Quelle parole furono come uno schiaffo in pieno volto, Lucius aprì la bocca per parlare ma non uscì nessun suono, cercò solo con lo sguardo il ponte Amedeo e quando tornò sulla piccola lei era scomparsa, al suo posto ipod lasciato per terra, che raccolse con un gesto spaventato alzandosi in piedi per guardarsi intorno.
Non c’era traccia della bambina.
Lo squillo del cellulare lo riportò alla realtà, lo tirò fuori dalla tasca e rispose.
- "Mamma adesso torno… sta.."
-"Si è svegliata"!
-..."Eh?"
- "Lucia chiede di te, si è svegliata. Ma dove diamine sei…eh? Dai, corri!

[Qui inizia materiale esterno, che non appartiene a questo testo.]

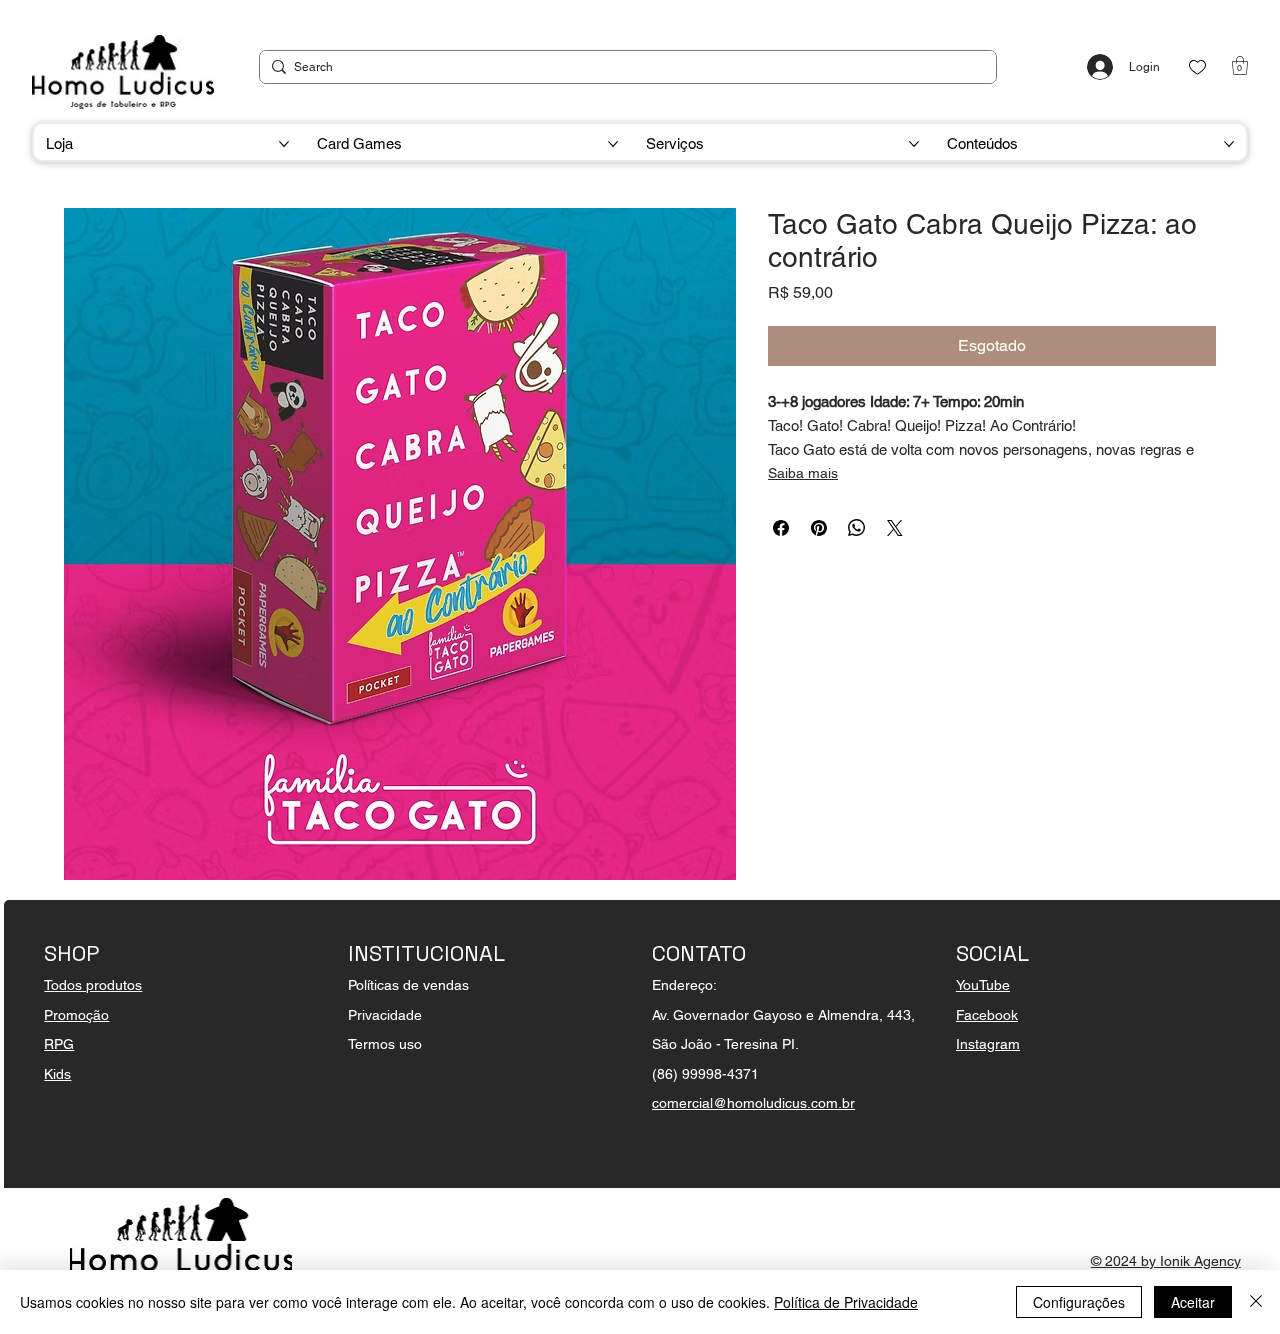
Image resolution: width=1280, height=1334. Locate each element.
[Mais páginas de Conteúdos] (1229, 144)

Tirò via il cellulare dall’orecchio fissandolo come un idiota, sentiva perfettamente la voce della sorella che rispondeva ai medici con la sua solita voce assonnata, quella da post sbronza che conosceva bene.
- "Lucius…?"
- "Passale il telefono, Ma'"
Marilena che era a qualche passo dal letto della figlia attorniata dai medici ne incontrò lo sguardo proprio quando l’altro figlio le faceva quella richiesta. Lucia allungò semplicemente entrambe le mani verso di lei, neanche avesse sentito lei stessa le parole del fratello. La donna non perse tempo avvicinandosi a lei per sistemarle vicino l’orecchio il cellulare.
- "I…Idiota."
- "..."
Era la sua voce, non poteva sbagliarsi, avevano vissuto tutta la vita l’uno al fianco dell’altra odiandosi e amandosi, avevano condiviso persino il ventre della loro madre prima di nascere.
-"V…Vieni?"
Era lei, la sua parte buona. Sua sorella, era tornata, era davvero tornata. Felice come un pazzo annuì fra le lacrime, ridendo.
- "Certo che vengo, mi faccio a nuoto il Tevere e vengo, Lu'. Non te ne andare, aspettami eh?"
- "Cre…tino."
Mentre lei parlava lui stava già correndo verso l’isola Tiberina dove si trovava l’ospedale, passò senza neanche accorgersene sotto quel maledetto ponte Amedeo, con il cuore leggero.
Stava per dirle altro, ma i medici allontanarono sua madre con un ammonimento, c’erano controlli da fare, esami da programmare per quella vita riconquistata.
Non disse altro lui, chiuse la chiamata.
Potevano farle tutti gli esami di questo mondo, sua sorella era tornata e l’incubo iniziato due mesi prima su quel dannato ponte era finito, il Destino non aveva vinto.
Il cellulare finì in tasca, e le cuffiette tornarono al loro posto nelle sue orecchie, con un sorriso pigiò su
play:
I wake up to the sound of music, Mother Mary cames to me, speaking words of wisdom… Let It Be.